CHAPTER 11

What Otis Overheard

The Cross Ranch barn

Otis Grimm had worked the Cross Ranch for the better part of a decade, first for Nathaniel's own father and then for Nathaniel himself, and had developed, over that considerable tenure, a fair instinct for the particular quality of silence that indicated a man wrestling with something he had not yet worked up the courage to name aloud.

It was this instinct that led him, some weeks into Callie's tenure at the ranch, to linger rather longer than strictly necessary near the barn one evening, having noticed Nathaniel retreat there after supper with the particular heavy tread of a man seeking solitude rather than actual barn business.

He found Nathaniel not at any actual task but simply sitting on an overturned feed bucket, staring at nothing in particular, in the manner of a man whose thoughts had traveled considerably further than the barn's four walls.

“You'll want to be careful, boss,” Otis said, without preamble, settling himself onto a nearby hay bale with the unhurried confidence of a man who had earned, through years of loyal service, the right to speak plainly where the situation called for it.

“of what, precisely, I couldn't rightly say, seeing as you've not told me anything worth being careful of.

But a man doesn't sit alone in a barn at dusk, wearing that particular expression, over nothing at all.”

“I'm only thinking, Otis.”

“So's every man who's ever sat alone in a barn at dusk wearing that expression, and every single one of them was thinking about the same general subject, which generally involves a woman.” Otis said this without any particular judgment, only the plain observational confidence of long experience.

“I'd wager, given the household's current arrangements, that the woman in question isn't Constance Whitfield, however hard that lady's been campaigning these past weeks.”

Nathaniel was quiet long enough that Otis began to suspect he'd overstepped, and had opened his mouth to withdraw the observation when Nathaniel finally spoke, his voice low and considerably more raw than his usual careful reserve.

“I don't know what to make of it, Otis, if I'm honest. It's been two years since Mary, and I told myself, the whole of that time, that whatever I'd had with her was the whole of what I'd get, one good marriage in a lifetime being considerably more than plenty men manage, and I'd made my peace with running this ranch and raising these children without expecting anything further for myself.

And then this woman arrives, running from something she's not yet told me the whole of, and somehow, without my properly noticing it happening, she's become someone I find myself thinking on considerably more than a housekeeper's employer rightly ought to think on his employee.”

“Is that so surprising, boss? She's kind to your children, capable despite her rough start, and by every account handles herself with more grace than most women twice her practical experience.

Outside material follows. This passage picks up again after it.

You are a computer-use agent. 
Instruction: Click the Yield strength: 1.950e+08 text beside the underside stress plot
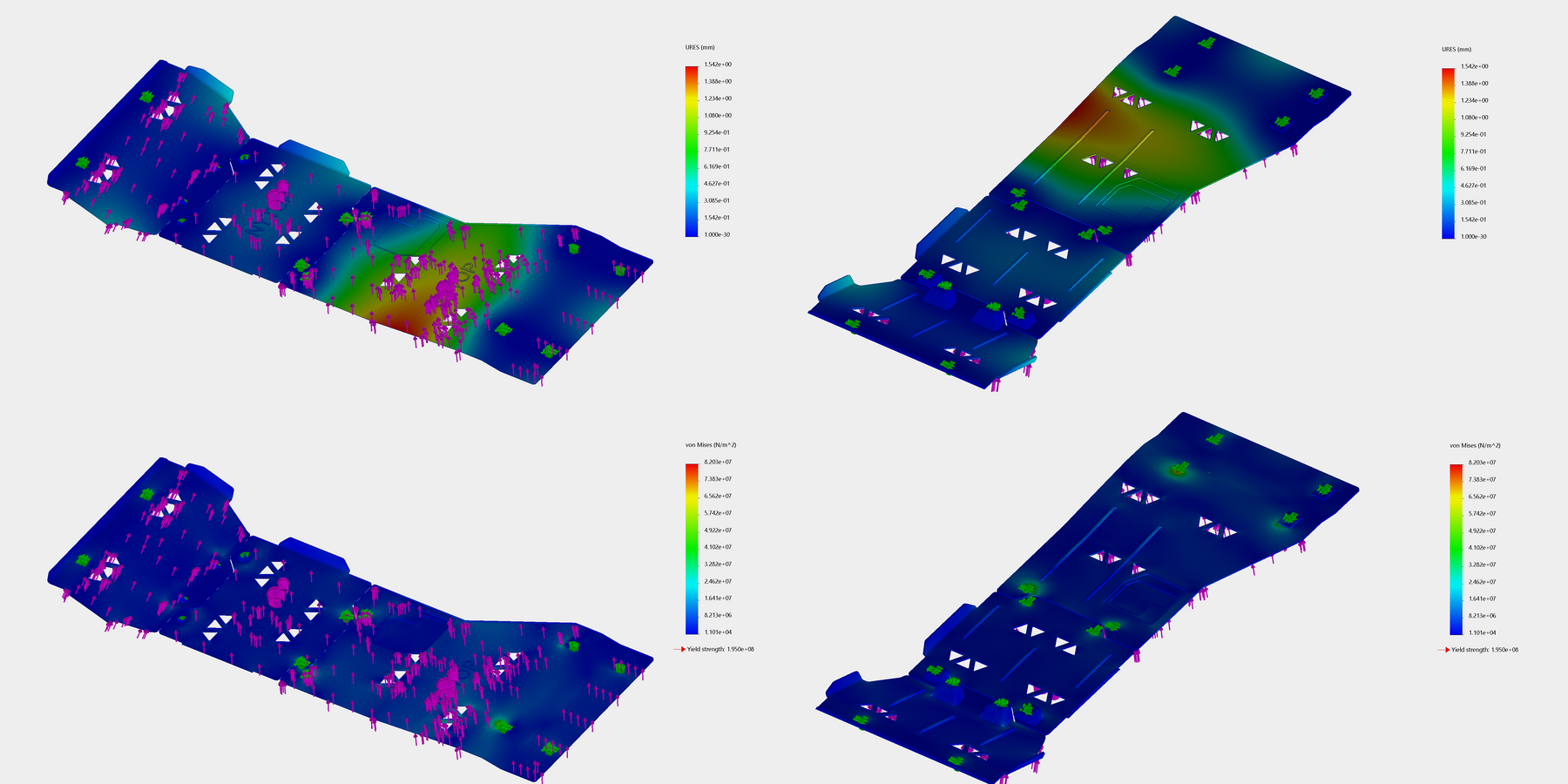[x=1484, y=650]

Seems to me entirely reasonable a man might notice such qualities and find himself thinking on them.”

“It feels like a betrayal of Mary, somehow, thinking on another woman that way.”

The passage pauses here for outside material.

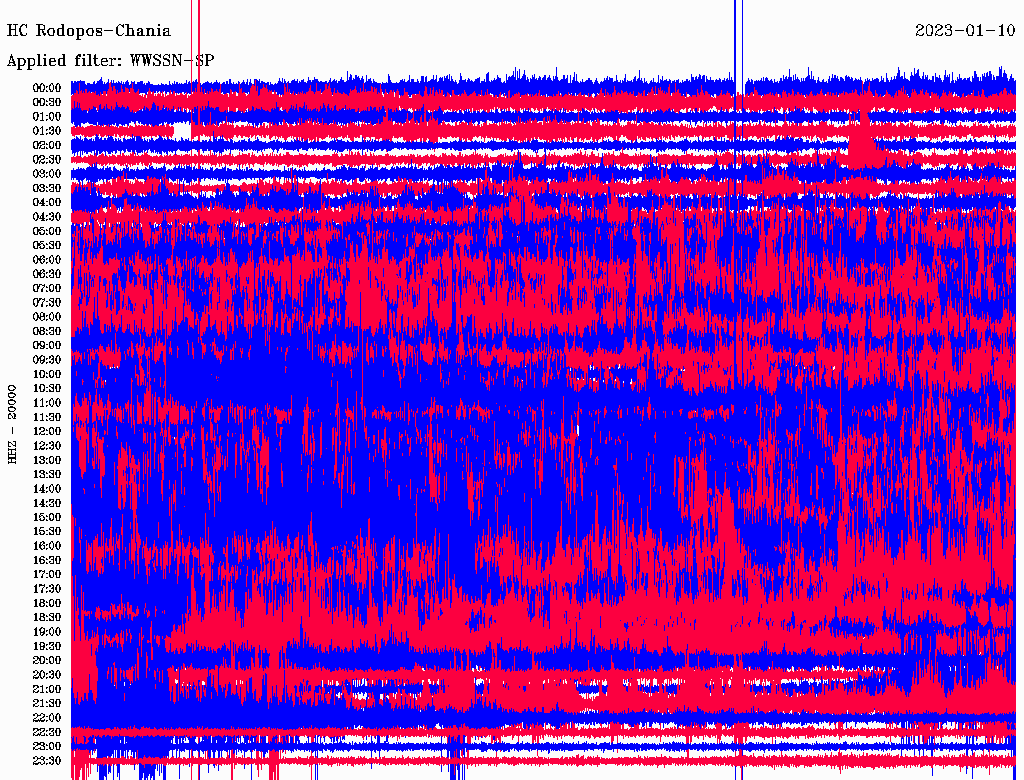Select the 17:00 time row label
The width and height of the screenshot is (1024, 780).
pos(47,575)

Otis considered this carefully, choosing his words with rather more deliberation than his usual plain-spoken manner generally required.

“I knew your Mary a fair while, Nathaniel, going back to before you two ever married, and I'll tell you plain — that woman loved you something fierce, and loved those children fiercer still, and I don't believe for one solitary moment she'd want you spending the whole rest of your natural life alone in a barn at dusk, wearing that particular expression, out of some notion that loving again would somehow diminish what you'd had with her.

Seems to me love's not much like a fixed sum that gets smaller the more you spend of it.

Seems to me it's rather more like a well that fills back up, given proper time and patience, and there's no shame whatsoever in drawing from it again, once it has.”

“That's a fair piece of wisdom for a man who's never married himself, Otis.”

“I've watched a good many marriages up close, boss, mine own notwithstanding, and I've buried my share of friends and their wives both, and I'll tell you what I've learned from all that watching: the ones who manage to love again, after a genuine loss, aren't betraying anyone.

They're honoring the love they had by proving it taught them something true about the whole business of loving, rather than teaching them to fear it for good.”

Nathaniel sat with this a long while in the gathering dusk, the barn settling into its evening quiet around them, and found, turning Otis's words over alongside his own considerable uncertainty, that something in his chest had loosened fractionally, the particular loosening of a man given unexpected permission to consider a possibility he had not properly allowed himself to entertain.

“I don't even know the whole of what she's running from,” he said finally. “Can't rightly consider anything further until I understand that much, at least.”

“Then ask her, boss. Plainly, and with patience for whatever answer she's willing to give, and whatever answer she's not yet ready to give.

Seems to me that's rather the whole business of courting anyone properly — asking, and waiting, and trusting the answer will come in its own good time, provided you've earned the asking through genuine care rather than mere curiosity.”

Nathaniel said nothing further that evening, but he carried Otis's counsel with him through the following days, watching Callie with a new and rather more deliberate attention, weighing carefully how and when he might finally ask the questions he had, until this conversation, been too careful of his own grief to properly voice.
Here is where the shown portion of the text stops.